Green Guide: Volunteer and Help Protect Your Drinking Water Supply with a Source Water Protection Inventory

Rex Banner
According to the Environmental Protection Agency (EPA), "source water protection involves preventing the pollution of the groundwater, lakes, rivers and streams that serve as sources of drinking water for local communities." This is an important task, as our lives depend on this valuable and finite resource. Preventing pollutants from entering your water supply will help to avoid illnesses caused by contamination.

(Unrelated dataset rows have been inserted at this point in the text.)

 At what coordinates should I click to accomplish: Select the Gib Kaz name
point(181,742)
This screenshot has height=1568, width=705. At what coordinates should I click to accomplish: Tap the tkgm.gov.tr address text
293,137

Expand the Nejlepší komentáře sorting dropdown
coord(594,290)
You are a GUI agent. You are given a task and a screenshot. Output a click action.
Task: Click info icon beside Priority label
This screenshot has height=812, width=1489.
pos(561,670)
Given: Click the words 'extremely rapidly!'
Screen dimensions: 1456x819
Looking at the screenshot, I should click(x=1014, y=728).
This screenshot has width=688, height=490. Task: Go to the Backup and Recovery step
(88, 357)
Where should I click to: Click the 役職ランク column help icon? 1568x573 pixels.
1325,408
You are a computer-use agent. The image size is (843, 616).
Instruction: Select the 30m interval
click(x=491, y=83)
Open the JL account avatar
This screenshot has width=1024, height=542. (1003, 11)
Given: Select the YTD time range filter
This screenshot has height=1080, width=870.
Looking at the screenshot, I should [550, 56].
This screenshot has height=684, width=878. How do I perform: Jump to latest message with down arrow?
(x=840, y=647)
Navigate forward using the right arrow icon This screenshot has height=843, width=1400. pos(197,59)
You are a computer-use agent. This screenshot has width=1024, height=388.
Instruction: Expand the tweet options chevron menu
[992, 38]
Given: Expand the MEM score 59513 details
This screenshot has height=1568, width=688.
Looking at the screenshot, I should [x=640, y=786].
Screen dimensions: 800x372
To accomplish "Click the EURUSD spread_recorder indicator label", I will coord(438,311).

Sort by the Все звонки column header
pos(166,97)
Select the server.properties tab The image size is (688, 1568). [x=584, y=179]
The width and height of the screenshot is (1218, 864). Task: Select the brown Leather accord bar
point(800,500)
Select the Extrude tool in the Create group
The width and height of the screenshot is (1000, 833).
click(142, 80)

As an AmeriCorps volunteer, I helped communities conduct source water assessments as the beginning of their source water protection plans. A source water assessment involves multiple steps, which are most easily accomplished as a team. If you are looking for an opportunity for you, or your organization, to serve your community, contact the city and find out if it needs assistance updating the source water protection plan. You might have to contact a few departments to find out who is responsible for water resources planning. Typically, it is the city manager, water department, city engineer or planning department. If there is no plan, offer your services to get the source water protection assessment started. You might want to start toward the top of the city hall food chain (e.g. City Manager, City Council, Mayor, etc. etc.).

The following are the steps followed when doing a source water assessment:

Create a map of the source area for your water supply. Many states will create these maps for communities. Contact your state's department of environmental quality to see if this service is available. The EPA also offers tools to help you create your own map.

Conduct a contaminant source inventory. This is where multiple volunteers and city workers will be needed! In the second step, you will canvas the source water area in order to locate on a map where any potential contaminant sources are located. I recommend collecting GPS readings at each location if possible, so they can be easily mapped with a computer. You will also provide a brief description of the potential contaminant source. Examples include dry cleaners, gas stations and agricultural fields.

Determine how susceptible your community's drinking water supply is to contamination.

This link will give you all the information and contacts you need to get started with a source water assessment.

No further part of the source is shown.